Mountains of the Dingle Peninsula
|Mountains of the Dingle Peninsula|
|Elevation||925 m (3,035 ft)|
|Length||20 km (12 mi) E/W|
|Width||11 km (6.8 mi) N/S|
|Country||Republic of Ireland|
|Provinces of Ireland||Munster|
The Mountains of the Dingle Peninsula are grouped into two major unnamed mountain ranges, one running along the centre of the Dingle Peninsula in County Kerry, in Ireland and the other found at its extreme western tip. The mountains dealt with here include all those west of the Slieve Mish Mountains, which extend from the mainland south of Tralee to the narrow neck of the peninsula and are separated from the mountains of the Dingle Peninsula by a series of low foothills and deep river valleys.

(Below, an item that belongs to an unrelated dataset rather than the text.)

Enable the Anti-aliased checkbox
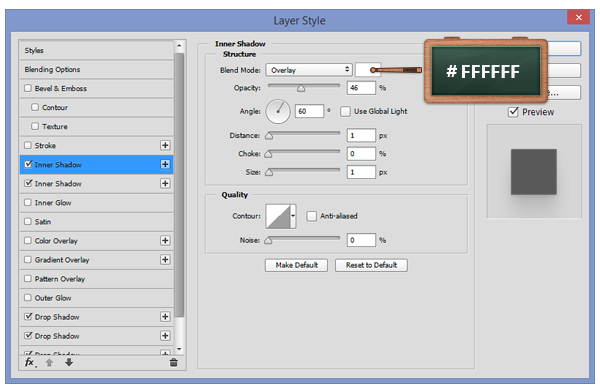The height and width of the screenshot is (392, 600). click(x=311, y=216)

Like the wider Dingle peninsula, the mountains are formed from a thick succession of sandstones and conglomerates dating from the Devonian period and traditionally collected together as the Old Red Sandstone. The Ballymore Sandstone and Coumeenoole Sandstone form a part of the Dingle Group whilst the slightly younger Cappagh Sandstone is apart of the Slieve Mish Group. Whilst the rock strata were originally deposited in horizontal beds, they have subsequently been folded such that they dip, often steeply to the north-northwest and south-southeast, on the limbs of several ENE-WSW oriented geological folds such as the Fahan Syncline. giving a particular character to these mountains.

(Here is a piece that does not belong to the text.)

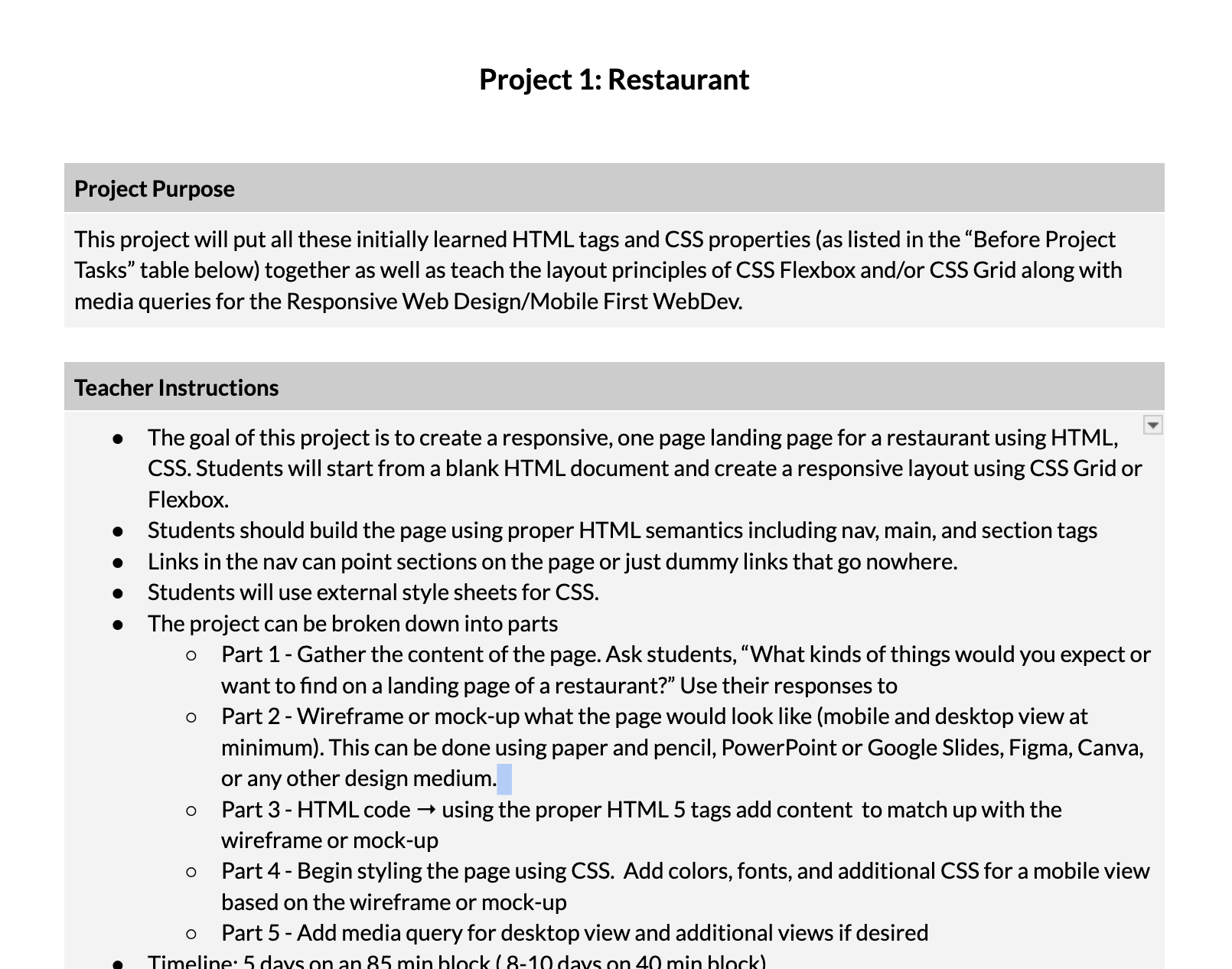
Task: Click the 'Project Purpose' header
Action: pos(155,189)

The eastern mountains on the Dingle peninsula run along the centre of the peninsula in an east-west line for a distance of approximately 20 kilometres, except at the western end where they extend northwards to the sea for a distance of 11 km, resulting in a series of high sea cliffs. These mountains for the most part form a relatively steep, narrow spine along the centre of the peninsula in the shape of an L when viewed on a map, but in some areas this spine widens out into a wide, flat, boggy plateau, dotted with many small lakes. There is evidence of many features of glaciation, such as corries, U-shaped valleys, and paternoster lakes, evidence of the effects of the last ice age. There are dozens of mountain peaks, many of them unnamed, and because the Irish language is still strong in the area, many peaks are known only (or primarily) by their Irish name. Where a peak does possess an anglicised name, it often bears no relation to its present Irish name, possibly because the anglicised names reflect older Irish names that have now been discarded. Some of the more notable peaks include, from east to west: Stradbally Mountain (Cnoc na tSráidbhaile), 798m; Beenoskee (Binn os Gaoith), 826m; Cnoc Mhaoilionáin, 593m; An Cnapán Mór, 649m; Sliabh Mhacha Ré, 620m; Ballysitteragh or Cnoc Bhaile Uí Shé, 623m; Brandon Peak or Barr an Ghéaráin, 840m; Mount Brandon (Cnoc Bhreandáin), 952m; Piaras Mór, 748m; and Masatiompan (Más an Tiompáin), 763m.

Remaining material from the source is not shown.